Di penghujung akhir abad keduapuluh, umat manusia menyadari pentingnya revolusi berpikir untuk mengarus-utamakan kemanusiaan sebagai puncak dari segala ikhtiar manusia. Pengorganisasian yang berporos bipolar perlu dipuntir ke arah pendekatan yang holistik, seimbang, selaras, dan serasi. Karena kehidupan manusia pada dasarnya utuh dan satu. Maka segala sisi yang tampak bertentangan, bahkan seolah bermusuhan, perlu dikelola dalam suatu harmonisasi melalui pengelola keberagaman (diversity management); menghadapi dan mengelola paradoks-paradoks. Sejarah dunia pada fase ini ditandai oleh dekolonialisasi yang disengaja dan dipelopori oleh Perserikatan Bangsa-Bangsa (PBB).

Dari sinilah LO dimunculkan sebagai “antidote” atas kelemahan-kelemahan pengorganisasian di masa lalu dan akibat-akibat negatifnya. Organisasi-organisasi yang cerdas atau memiliki kemampuan pembelajaran yang lebih tinggi mampu menyatukan semua perbedaan dan melakukan sinergi guna memajukan kehidupan yang lebih luhur, adil, dan sungguh-sungguh menghargai harkat dan martabat manusia.

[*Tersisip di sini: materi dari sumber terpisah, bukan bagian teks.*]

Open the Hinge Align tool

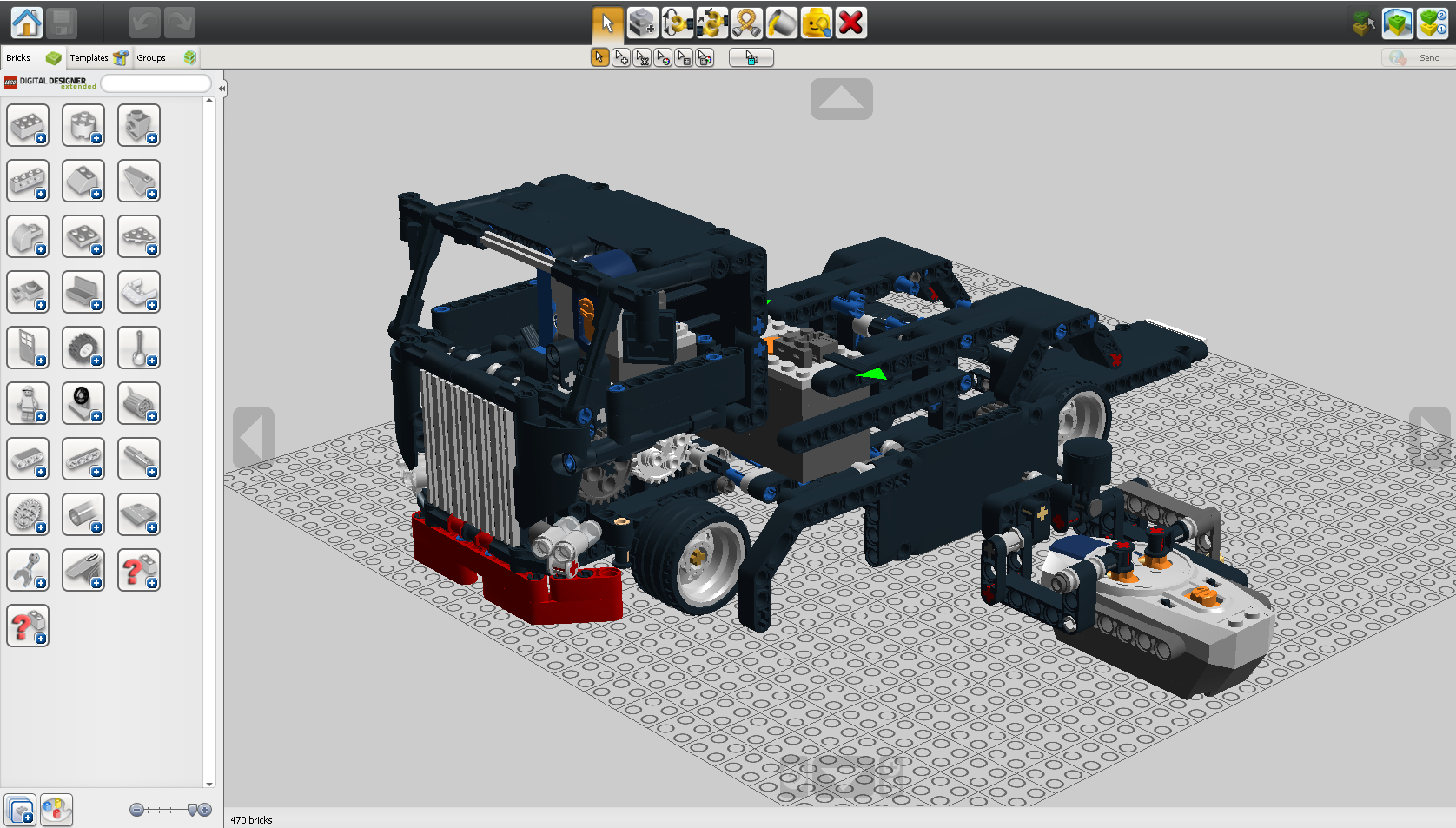pos(712,23)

Paling kurang, hal ini telah menjadi sebuah kesadaran universal.

Dengan demikian, penerapan LO yang ideal menuntut perubahan mendasar dalam dua arah. Pertama, perlu dilakukan “unlearning the past.” Kedua, perlu ada kecerdasan lebih tinggi untuk “inventing the future.” Hal ini hanya bisa dilakukan jika systems thinking menjadi pola dasar di dalam memahami organisasi dan pendayagunaannya.